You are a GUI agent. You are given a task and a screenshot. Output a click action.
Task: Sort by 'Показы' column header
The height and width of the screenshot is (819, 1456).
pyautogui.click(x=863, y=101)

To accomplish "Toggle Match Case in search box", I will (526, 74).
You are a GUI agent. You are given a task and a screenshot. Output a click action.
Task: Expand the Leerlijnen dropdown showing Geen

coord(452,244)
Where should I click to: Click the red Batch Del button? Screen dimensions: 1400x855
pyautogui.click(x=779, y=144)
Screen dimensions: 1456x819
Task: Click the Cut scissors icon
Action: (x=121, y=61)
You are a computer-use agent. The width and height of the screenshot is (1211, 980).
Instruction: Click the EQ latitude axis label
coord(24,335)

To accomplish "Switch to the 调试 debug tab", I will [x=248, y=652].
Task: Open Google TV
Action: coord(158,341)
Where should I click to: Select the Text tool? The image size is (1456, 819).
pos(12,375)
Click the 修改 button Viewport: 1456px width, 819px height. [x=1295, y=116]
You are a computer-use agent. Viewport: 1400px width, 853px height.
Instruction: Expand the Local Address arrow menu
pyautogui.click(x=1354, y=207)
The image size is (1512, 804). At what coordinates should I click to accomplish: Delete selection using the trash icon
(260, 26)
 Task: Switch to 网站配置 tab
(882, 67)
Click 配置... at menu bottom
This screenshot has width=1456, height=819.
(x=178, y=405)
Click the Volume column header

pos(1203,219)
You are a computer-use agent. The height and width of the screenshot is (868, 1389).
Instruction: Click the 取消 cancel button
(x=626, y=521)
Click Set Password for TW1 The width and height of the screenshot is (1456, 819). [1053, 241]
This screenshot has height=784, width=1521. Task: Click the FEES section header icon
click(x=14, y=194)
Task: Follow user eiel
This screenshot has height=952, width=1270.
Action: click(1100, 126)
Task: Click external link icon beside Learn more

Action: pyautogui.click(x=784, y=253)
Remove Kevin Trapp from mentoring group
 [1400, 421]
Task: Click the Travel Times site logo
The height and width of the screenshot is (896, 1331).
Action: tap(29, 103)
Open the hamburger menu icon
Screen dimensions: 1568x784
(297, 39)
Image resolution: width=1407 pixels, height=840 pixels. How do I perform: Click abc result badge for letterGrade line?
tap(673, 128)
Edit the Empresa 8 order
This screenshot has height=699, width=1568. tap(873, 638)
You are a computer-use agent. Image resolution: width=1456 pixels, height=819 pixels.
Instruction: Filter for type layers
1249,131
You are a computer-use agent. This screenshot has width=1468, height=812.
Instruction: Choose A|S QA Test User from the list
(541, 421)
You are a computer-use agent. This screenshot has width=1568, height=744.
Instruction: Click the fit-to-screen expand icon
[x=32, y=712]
=====
AIM OF THE EXERCISE –
Show each line of the material that includes the string "computer" by copying it.

EXPECTED OUTPUT –
You are a computer-use agent. The width and height of the screenshot is (1211, 980).
You are a computer-use agent. Viewport: 1400px width, 853px height.
You are a computer-use agent. The height and width of the screenshot is (868, 1389).
You are a computer-use agent. Image resolution: width=1456 pixels, height=819 pixels.
You are a computer-use agent. This screenshot has width=1468, height=812.
You are a computer-use agent. This screenshot has width=1568, height=744.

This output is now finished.